Please reproduce the entries below, swapping "hamburger" for "three-line" and keeping everything else unchanged.

:: Supplied material

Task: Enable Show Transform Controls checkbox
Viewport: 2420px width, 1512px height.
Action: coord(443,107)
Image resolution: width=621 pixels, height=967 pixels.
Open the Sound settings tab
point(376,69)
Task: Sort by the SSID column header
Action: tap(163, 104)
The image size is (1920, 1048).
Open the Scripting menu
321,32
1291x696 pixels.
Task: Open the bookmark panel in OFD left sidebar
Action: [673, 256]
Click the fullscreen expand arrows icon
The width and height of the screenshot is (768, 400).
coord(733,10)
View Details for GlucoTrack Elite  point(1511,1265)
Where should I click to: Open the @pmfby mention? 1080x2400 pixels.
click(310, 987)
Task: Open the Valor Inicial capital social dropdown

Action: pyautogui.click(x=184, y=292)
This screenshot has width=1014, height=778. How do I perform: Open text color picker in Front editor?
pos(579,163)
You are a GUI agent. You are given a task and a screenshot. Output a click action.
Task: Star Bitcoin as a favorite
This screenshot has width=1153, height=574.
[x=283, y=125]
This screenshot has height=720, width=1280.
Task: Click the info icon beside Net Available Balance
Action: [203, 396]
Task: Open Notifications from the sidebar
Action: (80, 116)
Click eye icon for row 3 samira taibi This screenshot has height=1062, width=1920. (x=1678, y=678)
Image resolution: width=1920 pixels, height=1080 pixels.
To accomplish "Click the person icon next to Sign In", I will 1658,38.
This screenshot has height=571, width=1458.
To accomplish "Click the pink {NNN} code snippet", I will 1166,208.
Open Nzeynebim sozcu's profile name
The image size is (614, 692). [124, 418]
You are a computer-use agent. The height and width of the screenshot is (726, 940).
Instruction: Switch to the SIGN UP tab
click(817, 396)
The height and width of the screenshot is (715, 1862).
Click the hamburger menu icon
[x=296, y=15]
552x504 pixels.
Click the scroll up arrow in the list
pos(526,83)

::::

** Correct response **
Task: Enable Show Transform Controls checkbox
Viewport: 2420px width, 1512px height.
Action: coord(443,107)
Image resolution: width=621 pixels, height=967 pixels.
Open the Sound settings tab
point(376,69)
Task: Sort by the SSID column header
Action: tap(163, 104)
The image size is (1920, 1048).
Open the Scripting menu
321,32
1291x696 pixels.
Task: Open the bookmark panel in OFD left sidebar
Action: [673, 256]
Click the fullscreen expand arrows icon
The width and height of the screenshot is (768, 400).
coord(733,10)
View Details for GlucoTrack Elite  point(1511,1265)
Where should I click to: Open the @pmfby mention? 1080x2400 pixels.
click(310, 987)
Task: Open the Valor Inicial capital social dropdown

Action: pyautogui.click(x=184, y=292)
This screenshot has width=1014, height=778. How do I perform: Open text color picker in Front editor?
pos(579,163)
You are a GUI agent. You are given a task and a screenshot. Output a click action.
Task: Star Bitcoin as a favorite
This screenshot has width=1153, height=574.
[x=283, y=125]
This screenshot has height=720, width=1280.
Task: Click the info icon beside Net Available Balance
Action: [203, 396]
Task: Open Notifications from the sidebar
Action: (80, 116)
Click eye icon for row 3 samira taibi This screenshot has height=1062, width=1920. (x=1678, y=678)
Image resolution: width=1920 pixels, height=1080 pixels.
To accomplish "Click the person icon next to Sign In", I will 1658,38.
This screenshot has height=571, width=1458.
To accomplish "Click the pink {NNN} code snippet", I will 1166,208.
Open Nzeynebim sozcu's profile name
The image size is (614, 692). [124, 418]
You are a computer-use agent. The height and width of the screenshot is (726, 940).
Instruction: Switch to the SIGN UP tab
click(817, 396)
The height and width of the screenshot is (715, 1862).
Click the three-line menu icon
[x=296, y=15]
552x504 pixels.
Click the scroll up arrow in the list
pos(526,83)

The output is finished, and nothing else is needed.